» Task requirements: Format the records below as a numbered list, leaving out any blank lines.
===== Task data
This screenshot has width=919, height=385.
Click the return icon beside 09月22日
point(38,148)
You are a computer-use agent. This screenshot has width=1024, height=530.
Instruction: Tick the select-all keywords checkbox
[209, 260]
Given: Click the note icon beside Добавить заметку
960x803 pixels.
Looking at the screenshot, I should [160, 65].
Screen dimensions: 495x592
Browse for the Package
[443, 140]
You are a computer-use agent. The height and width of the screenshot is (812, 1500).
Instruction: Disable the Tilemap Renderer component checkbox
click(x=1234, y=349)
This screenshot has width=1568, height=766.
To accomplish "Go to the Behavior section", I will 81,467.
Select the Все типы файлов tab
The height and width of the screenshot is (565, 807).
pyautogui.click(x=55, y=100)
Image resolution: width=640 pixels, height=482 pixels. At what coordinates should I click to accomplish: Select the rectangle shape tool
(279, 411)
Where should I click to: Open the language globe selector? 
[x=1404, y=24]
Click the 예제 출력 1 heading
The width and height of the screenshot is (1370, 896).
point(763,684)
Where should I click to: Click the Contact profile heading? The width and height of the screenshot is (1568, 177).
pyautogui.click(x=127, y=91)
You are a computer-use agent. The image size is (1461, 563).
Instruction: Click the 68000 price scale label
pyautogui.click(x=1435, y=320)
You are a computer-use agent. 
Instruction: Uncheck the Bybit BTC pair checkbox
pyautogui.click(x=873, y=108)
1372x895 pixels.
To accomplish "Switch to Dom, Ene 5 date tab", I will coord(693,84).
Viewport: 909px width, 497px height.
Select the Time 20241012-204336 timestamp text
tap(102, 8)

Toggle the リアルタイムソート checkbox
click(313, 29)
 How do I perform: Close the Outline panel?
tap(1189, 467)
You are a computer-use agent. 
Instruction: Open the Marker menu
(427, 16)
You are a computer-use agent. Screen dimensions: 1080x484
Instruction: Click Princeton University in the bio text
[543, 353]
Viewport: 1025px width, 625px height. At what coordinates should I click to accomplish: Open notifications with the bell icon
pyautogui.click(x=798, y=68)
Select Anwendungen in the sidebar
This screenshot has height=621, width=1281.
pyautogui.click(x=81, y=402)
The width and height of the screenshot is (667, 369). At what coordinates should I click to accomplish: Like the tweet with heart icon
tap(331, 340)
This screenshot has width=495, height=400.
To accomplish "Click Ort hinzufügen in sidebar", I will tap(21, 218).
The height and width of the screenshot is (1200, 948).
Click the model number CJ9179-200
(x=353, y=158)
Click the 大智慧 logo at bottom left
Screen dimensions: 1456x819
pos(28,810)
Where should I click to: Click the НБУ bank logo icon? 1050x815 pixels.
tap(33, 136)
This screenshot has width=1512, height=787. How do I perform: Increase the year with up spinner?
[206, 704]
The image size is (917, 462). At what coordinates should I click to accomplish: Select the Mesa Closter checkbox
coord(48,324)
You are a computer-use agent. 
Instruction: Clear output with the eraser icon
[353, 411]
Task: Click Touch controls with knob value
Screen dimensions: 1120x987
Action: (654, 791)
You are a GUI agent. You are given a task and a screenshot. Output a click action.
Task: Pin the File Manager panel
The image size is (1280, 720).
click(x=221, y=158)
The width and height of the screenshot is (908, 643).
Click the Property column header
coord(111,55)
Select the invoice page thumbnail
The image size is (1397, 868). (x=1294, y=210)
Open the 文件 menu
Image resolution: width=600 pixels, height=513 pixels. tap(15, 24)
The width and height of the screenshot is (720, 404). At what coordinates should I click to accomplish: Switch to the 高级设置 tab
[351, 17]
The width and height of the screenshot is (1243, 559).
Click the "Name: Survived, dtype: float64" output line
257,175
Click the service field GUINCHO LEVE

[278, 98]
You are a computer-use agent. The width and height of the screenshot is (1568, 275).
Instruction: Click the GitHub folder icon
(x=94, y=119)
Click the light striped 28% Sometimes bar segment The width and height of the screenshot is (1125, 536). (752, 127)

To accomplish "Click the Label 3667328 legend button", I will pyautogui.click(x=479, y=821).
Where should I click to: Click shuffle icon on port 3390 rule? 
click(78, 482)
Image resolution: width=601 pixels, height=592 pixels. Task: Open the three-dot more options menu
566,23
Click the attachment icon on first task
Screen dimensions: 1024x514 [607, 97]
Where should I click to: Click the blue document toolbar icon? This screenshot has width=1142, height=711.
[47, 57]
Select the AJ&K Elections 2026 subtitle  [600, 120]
==========
» Solution to this exercise:
1. This screenshot has width=919, height=385.
2. Click the return icon beside 09月22日
3. point(38,148)
4. You are a computer-use agent. This screenshot has width=1024, height=530.
5. Instruction: Tick the select-all keywords checkbox
6. [209, 260]
7. Given: Click the note icon beside Добавить заметку
8. 960x803 pixels.
9. Looking at the screenshot, I should [160, 65].
10. Screen dimensions: 495x592
11. Browse for the Package
12. [443, 140]
13. You are a computer-use agent. The height and width of the screenshot is (812, 1500).
14. Instruction: Disable the Tilemap Renderer component checkbox
15. click(x=1234, y=349)
16. This screenshot has width=1568, height=766.
17. To accomplish "Go to the Behavior section", I will 81,467.
18. Select the Все типы файлов tab
19. The height and width of the screenshot is (565, 807).
20. pyautogui.click(x=55, y=100)
21. Image resolution: width=640 pixels, height=482 pixels. At what coordinates should I click to accomplish: Select the rectangle shape tool
22. (279, 411)
23. Where should I click to: Open the language globe selector? 
24. [x=1404, y=24]
25. Click the 예제 출력 1 heading
26. The width and height of the screenshot is (1370, 896).
27. point(763,684)
28. Where should I click to: Click the Contact profile heading? The width and height of the screenshot is (1568, 177).
29. pyautogui.click(x=127, y=91)
30. You are a computer-use agent. The image size is (1461, 563).
31. Instruction: Click the 68000 price scale label
32. pyautogui.click(x=1435, y=320)
33. You are a computer-use agent. 
34. Instruction: Uncheck the Bybit BTC pair checkbox
35. pyautogui.click(x=873, y=108)
36. 1372x895 pixels.
37. To accomplish "Switch to Dom, Ene 5 date tab", I will coord(693,84).
38. Viewport: 909px width, 497px height.
39. Select the Time 20241012-204336 timestamp text
40. tap(102, 8)
41. Toggle the リアルタイムソート checkbox
42. click(313, 29)
43.  How do I perform: Close the Outline panel?
44. tap(1189, 467)
45. You are a computer-use agent. 
46. Instruction: Open the Marker menu
47. (427, 16)
48. You are a computer-use agent. Screen dimensions: 1080x484
49. Instruction: Click Princeton University in the bio text
50. [543, 353]
51. Viewport: 1025px width, 625px height. At what coordinates should I click to accomplish: Open notifications with the bell icon
52. pyautogui.click(x=798, y=68)
53. Select Anwendungen in the sidebar
54. This screenshot has height=621, width=1281.
55. pyautogui.click(x=81, y=402)
56. The width and height of the screenshot is (667, 369). At what coordinates should I click to accomplish: Like the tweet with heart icon
57. tap(331, 340)
58. This screenshot has width=495, height=400.
59. To accomplish "Click Ort hinzufügen in sidebar", I will tap(21, 218).
60. The height and width of the screenshot is (1200, 948).
61. Click the model number CJ9179-200
62. (x=353, y=158)
63. Click the 大智慧 logo at bottom left
64. Screen dimensions: 1456x819
65. pos(28,810)
66. Where should I click to: Click the НБУ bank logo icon? 1050x815 pixels.
67. tap(33, 136)
68. This screenshot has width=1512, height=787. How do I perform: Increase the year with up spinner?
69. [206, 704]
70. The image size is (917, 462). At what coordinates should I click to accomplish: Select the Mesa Closter checkbox
71. coord(48,324)
72. You are a computer-use agent. 
73. Instruction: Clear output with the eraser icon
74. [353, 411]
75. Task: Click Touch controls with knob value
76. Screen dimensions: 1120x987
77. Action: (654, 791)
78. You are a GUI agent. You are given a task and a screenshot. Output a click action.
79. Task: Pin the File Manager panel
80. The image size is (1280, 720).
81. click(x=221, y=158)
82. The width and height of the screenshot is (908, 643).
83. Click the Property column header
84. coord(111,55)
85. Select the invoice page thumbnail
86. The image size is (1397, 868). (x=1294, y=210)
87. Open the 文件 menu
88. Image resolution: width=600 pixels, height=513 pixels. tap(15, 24)
89. The width and height of the screenshot is (720, 404). At what coordinates should I click to accomplish: Switch to the 高级设置 tab
90. [351, 17]
91. The width and height of the screenshot is (1243, 559).
92. Click the "Name: Survived, dtype: float64" output line
93. 257,175
94. Click the service field GUINCHO LEVE
95. [278, 98]
96. You are a computer-use agent. The width and height of the screenshot is (1568, 275).
97. Instruction: Click the GitHub folder icon
98. (x=94, y=119)
99. Click the light striped 28% Sometimes bar segment The width and height of the screenshot is (1125, 536). (752, 127)
100. To accomplish "Click the Label 3667328 legend button", I will pyautogui.click(x=479, y=821).
101. Where should I click to: Click shuffle icon on port 3390 rule? 
102. click(78, 482)
103. Image resolution: width=601 pixels, height=592 pixels. Task: Open the three-dot more options menu
104. 566,23
105. Click the attachment icon on first task
106. Screen dimensions: 1024x514 [607, 97]
107. Where should I click to: Click the blue document toolbar icon? This screenshot has width=1142, height=711.
108. [47, 57]
109. Select the AJ&K Elections 2026 subtitle  [600, 120]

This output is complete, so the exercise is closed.